The British footwear brand Dr. Martens reported a jump in full-year revenue and earnings in its first results as a listed company, driven by solid online sales as it reiterated its medium-term guidance.
In the year to March 31, 2021, revenues rose by 15 percent to £773.0 million (€904.0m-$1.08bn). However, pre-tax profit fell by 30 percent to £70.9 million (€83.0m-$99.1m), dented by £80.5 million (€94.1m-$112.5m) of costs related to the group’s initial public offering. Stripping out the cost of the float, pre-tax profit was 34 percent higher at £151.4 million (€177.1m-$211.6m).
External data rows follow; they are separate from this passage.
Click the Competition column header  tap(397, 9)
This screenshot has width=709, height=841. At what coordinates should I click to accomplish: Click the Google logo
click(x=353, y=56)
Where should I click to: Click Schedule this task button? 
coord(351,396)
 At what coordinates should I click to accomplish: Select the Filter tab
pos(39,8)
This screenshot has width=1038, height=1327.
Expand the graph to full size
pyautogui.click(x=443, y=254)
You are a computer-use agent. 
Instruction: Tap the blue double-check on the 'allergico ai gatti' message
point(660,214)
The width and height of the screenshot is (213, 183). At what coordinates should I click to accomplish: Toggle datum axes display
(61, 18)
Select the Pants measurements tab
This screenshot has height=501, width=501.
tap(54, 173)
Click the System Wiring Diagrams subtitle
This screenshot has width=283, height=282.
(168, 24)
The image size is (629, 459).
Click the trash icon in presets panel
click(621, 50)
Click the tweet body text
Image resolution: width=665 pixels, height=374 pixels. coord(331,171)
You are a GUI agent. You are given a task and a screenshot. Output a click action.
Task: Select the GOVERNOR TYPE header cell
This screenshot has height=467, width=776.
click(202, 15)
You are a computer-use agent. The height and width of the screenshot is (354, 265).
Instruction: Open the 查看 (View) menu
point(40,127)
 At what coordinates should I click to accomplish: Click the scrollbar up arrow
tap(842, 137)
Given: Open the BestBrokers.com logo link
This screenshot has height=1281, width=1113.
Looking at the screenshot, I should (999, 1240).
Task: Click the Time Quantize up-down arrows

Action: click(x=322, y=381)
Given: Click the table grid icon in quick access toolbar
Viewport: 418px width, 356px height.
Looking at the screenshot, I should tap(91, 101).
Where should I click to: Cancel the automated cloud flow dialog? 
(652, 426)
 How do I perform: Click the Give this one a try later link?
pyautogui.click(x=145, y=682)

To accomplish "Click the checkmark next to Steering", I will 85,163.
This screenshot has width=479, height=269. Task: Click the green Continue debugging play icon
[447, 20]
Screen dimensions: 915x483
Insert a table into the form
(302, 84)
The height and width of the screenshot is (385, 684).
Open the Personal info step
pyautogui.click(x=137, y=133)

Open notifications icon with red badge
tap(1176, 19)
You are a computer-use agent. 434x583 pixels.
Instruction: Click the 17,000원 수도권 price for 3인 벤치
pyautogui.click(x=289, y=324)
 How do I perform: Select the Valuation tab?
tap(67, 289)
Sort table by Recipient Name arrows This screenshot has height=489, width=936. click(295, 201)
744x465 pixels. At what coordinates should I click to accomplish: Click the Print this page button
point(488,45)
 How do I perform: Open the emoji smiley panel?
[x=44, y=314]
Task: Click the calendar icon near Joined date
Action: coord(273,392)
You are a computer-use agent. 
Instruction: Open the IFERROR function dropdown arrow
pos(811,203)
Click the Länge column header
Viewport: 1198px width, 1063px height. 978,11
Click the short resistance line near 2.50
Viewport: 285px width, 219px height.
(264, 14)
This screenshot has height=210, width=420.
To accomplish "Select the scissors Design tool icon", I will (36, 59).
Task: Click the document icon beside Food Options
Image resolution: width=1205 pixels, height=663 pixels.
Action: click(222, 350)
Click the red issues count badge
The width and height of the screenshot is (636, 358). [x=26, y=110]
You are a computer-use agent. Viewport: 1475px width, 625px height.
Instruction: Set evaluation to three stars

Earnings before interest, tax, depreciation and amortization (Ebitda) rose by 22 percent to £224.2 million (€262.0m-$313.4m).
The iconic footwear brand, known for its boots with yellow stitching, hailed “strong” growth across all regions, with revenues in the EMEA region up by 17 percent to £335.6 million (€390.5m-$463.9m). In Europe, Germany grew by 56 percent to become its second largest market in the region after the U.K. following its conversion to a directly controlled market in the prior year. The region has two main distribution centers (DC), in the U.K. and the Netherlands, and, as a result, Brexit did not had a material impact on the company’s operations or results. Regional Ebitda was up by 25 percent to £115.3 million (€134.2m-$159.4m).
Sales also grew by 17 percent to £295.8 million (€344.2m-$408.9m) in the Americas. The company enjoyed a ”very strong” e-commerce business in the region and went live with a new Hispanic website. To support growth in the region, it also opened a new third-party run DC in New Jersey. Ebitda grew by 22 percent to £91.9 million (€106.9m-$127.0m).
Asia Pacific revenues were 7 percent higher to £141.6 million (€164.8m-$195.7m), hamstrung by slower growth in Japan, the company’s largest market in the area. The Japanese business experienced marginal revenue growth with ”exceptionally strong” e-commerce growth offset by negative retail and wholesale revenues due to strict social distancing and store closure rules, particularly in and around Tokyo, stemming from the Covid-19 pandemic. China revenues were up by 46 percent thanks to digital sales and the opening of a net 35 mono branded franchise stores. In the region, Ebitda rose by 12 percent to £39.7 million (€46.2m-$54.9m).
Overall e-commerce revenues were up by 73 percent and made up 30 percent of the mix. This helped to offset a 40 percent decline in retail revenues, which were hit by Covid-19-related restrictions.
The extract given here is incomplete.